Re: [gentoo-user] dying hard drive
On Thu, Jul 22, 2010 at 1:11 AM, Mick wrote: > On Thursday 22 July 2010 05:14:08 David Relson wrote: >> /var/log/messages has indicated a slew of XFS problems on an external >> USB hard drive (see attachment). These look pretty fatal. Anybody >> think the file system is recoverable? > > You'll have to try to recover it, to see if it is possible: xfs is vulnerable > to power interruptions, so a faulty USB cable can cause corruption. I had exactly this problem with a USB HDD formatted with xfs. The USB cable that it came with was rubbish... the drive would disconnect & reconnect on its own for no apparent reason, and corruption happened of course. I replaced it with another cable and it worked fine after that. A few months later the power supply started to fail, it would occasionally not provide enough power and the drive would go offline or start beeping/clicking. At first I thought the disk was bad (clicking is never good) but it was actually the sound of the drive trying to spin up and failing. Eventually the power brick couldn't even spin up the drive at all. I replaced the power supply and now the drive works fine again, for now...

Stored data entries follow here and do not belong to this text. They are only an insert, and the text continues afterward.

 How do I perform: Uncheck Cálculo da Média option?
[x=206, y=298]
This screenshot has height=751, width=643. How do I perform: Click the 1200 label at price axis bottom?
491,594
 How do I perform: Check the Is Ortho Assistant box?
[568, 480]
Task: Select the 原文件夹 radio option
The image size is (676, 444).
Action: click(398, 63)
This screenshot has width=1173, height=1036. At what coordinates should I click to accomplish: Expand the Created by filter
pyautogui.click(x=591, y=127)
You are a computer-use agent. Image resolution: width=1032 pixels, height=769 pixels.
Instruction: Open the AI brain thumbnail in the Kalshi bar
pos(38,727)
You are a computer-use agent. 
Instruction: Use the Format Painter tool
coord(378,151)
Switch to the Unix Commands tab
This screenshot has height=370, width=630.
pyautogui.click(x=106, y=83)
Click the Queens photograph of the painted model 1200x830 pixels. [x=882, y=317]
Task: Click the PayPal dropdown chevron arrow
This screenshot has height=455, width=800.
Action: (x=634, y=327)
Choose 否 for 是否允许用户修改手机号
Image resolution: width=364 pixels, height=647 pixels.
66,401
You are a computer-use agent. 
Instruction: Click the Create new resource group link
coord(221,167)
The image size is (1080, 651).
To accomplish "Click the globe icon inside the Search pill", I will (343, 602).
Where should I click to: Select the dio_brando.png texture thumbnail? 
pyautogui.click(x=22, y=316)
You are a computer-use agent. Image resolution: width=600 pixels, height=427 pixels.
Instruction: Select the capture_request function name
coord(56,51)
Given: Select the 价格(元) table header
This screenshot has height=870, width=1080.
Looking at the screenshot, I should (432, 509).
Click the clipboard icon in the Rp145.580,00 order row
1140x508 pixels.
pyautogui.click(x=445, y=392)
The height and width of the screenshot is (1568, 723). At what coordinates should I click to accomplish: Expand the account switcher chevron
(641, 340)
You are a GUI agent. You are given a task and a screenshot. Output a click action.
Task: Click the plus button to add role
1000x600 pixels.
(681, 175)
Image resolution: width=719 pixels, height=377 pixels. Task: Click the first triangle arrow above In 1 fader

Re: [gentoo-user] dying hard drive
On Thursday 22 July 2010 05:14:08 David Relson wrote: > /var/log/messages has indicated a slew of XFS problems on an external > USB hard drive (see attachment). These look pretty fatal. Anybody > think the file system is recoverable? You'll have to try to recover it, to see if it is possible: xfs is vulnerable to power interruptions, so a faulty USB cable can cause corruption. I haven't had a corrupted xfs system for years now, so I put initial experiences down to early (buggy) versions of the drivers. In my case, I was not able to recover and I had to reformat and start again. After a couple of early mortality cases the fs in question carried on for 4 years without a single problem. Try xfs_check and xfs_repair with the drive unmounted, but first use xfs_dump/restore or dd to make a back up just in case. > Also, palimpsest is reporting (graphically) that my external hard drive is > about to die. Can I save it's report to a text file??? Sorry, can't help with that because I'm not familiar with the application. You could use sys-apps/smartmontools if you want a console application that you can copy and paste from. -- Regards, Mick signature.asc Description: This is a digitally signed message part.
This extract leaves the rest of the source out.